Analysts and fact-checkers came for Virginia gubernatorial candidate Terry McAuliffe after he falsely said his Republican opponent Glenn Youngkin was trying to get Black-authored books banned from schools in an appearance on Sunday’s “Meet the Press.”
Toni Morrison’s award-winning “Beloved,” used as reading material in some schools, includes graphic depictions of sex, violence and bestiality while describing the horrors of slavery. Youngkin sided with parents who have shared concerns about the novel in wanting to be notified of the reading assignment before their children are exposed to it.
But, according to McAuliffe, the bill would allow parents and Youngkin to “take books out of the curriculum.”
“He is closing his campaign on banning books,” McAuliffe told “Meet the Press” host Chuck Todd. “He wants to ban Toni Morrison’s book ‘Beloved.’”
McAuliffe then suggested his opponent had racist intentions in targeting Morrison’s writing.

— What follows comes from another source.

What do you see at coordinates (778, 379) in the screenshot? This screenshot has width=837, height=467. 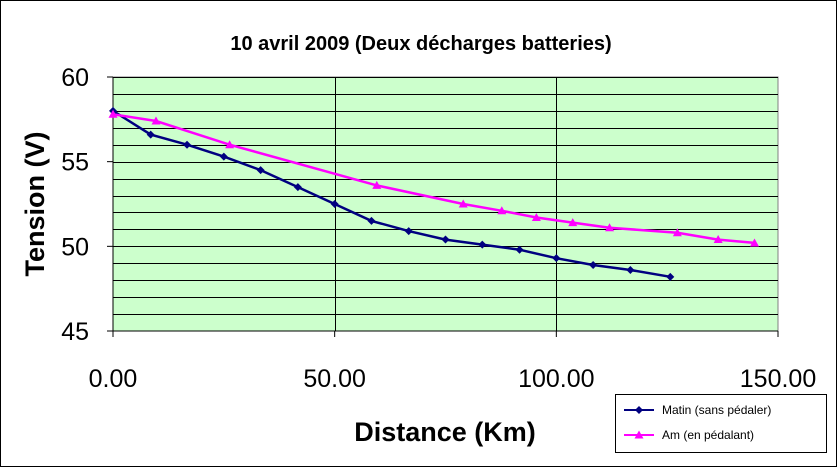 I see `x-tick-label: 150.00` at bounding box center [778, 379].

“He’s going after one of the most preeminent African American, female writers in American history, won the Nobel prize, has the presidential medial of freedom,” McAuliffe said. “And he wants her books banned. Out of all the hundreds of books you could look at, why did you take the one, Black female author? He’s ending his campaign on a racist dog whistle just like he started the campaign when he talks about election integrity.”
As several social media users noted, McAuliffe’s “book ban” claim has even been debunked by The Washington Post, recalled the Youngkin campaign.
The legislation supported by concerned parents, House Bill 516, requires schools to notify parents about explicit material, allow them and students to review the questionable material, and provide nonexplicit material as an “alternative.”
“This is a lie,” radio host Jason Rantz wrote, before criticizing the editorial standards of “Meet the Press.”
Todd pushed back a bit on this point, telling McAuliffe the bill’s proponents say it’s not about banning books, but about alerting parents to material “that not all of them would be crazy about.” He asked the Democrat if that too was “out of bounds.”
McAuliffe stopped for a pause and appeared to adapt his answer.
“That’s not out of bounds, but if you look at what the bill would be, they ultimately would have led to books being removed from our classrooms,” he said.
McAuliffe has leaned in to this line of attack even as new Fox News polling shows the Democrat being surpassed by Youngkin, with a majority of voters saying they trust the Republican more on education.
“I don’t think parents should be telling schools what they should teach,” McAuliffe said at his debate against Youngkin earlier this month. The controversial soundbite was replayed in several Youngkin campaign ads.
One strategy McAuliffe has shifted on, however, is whether or not to make the election a referendum on former President Trump. After months of evoking the former president’s name and tying Youngkin to him, McAuliffe backtracked over the weekend and said the race was “not about” Trump.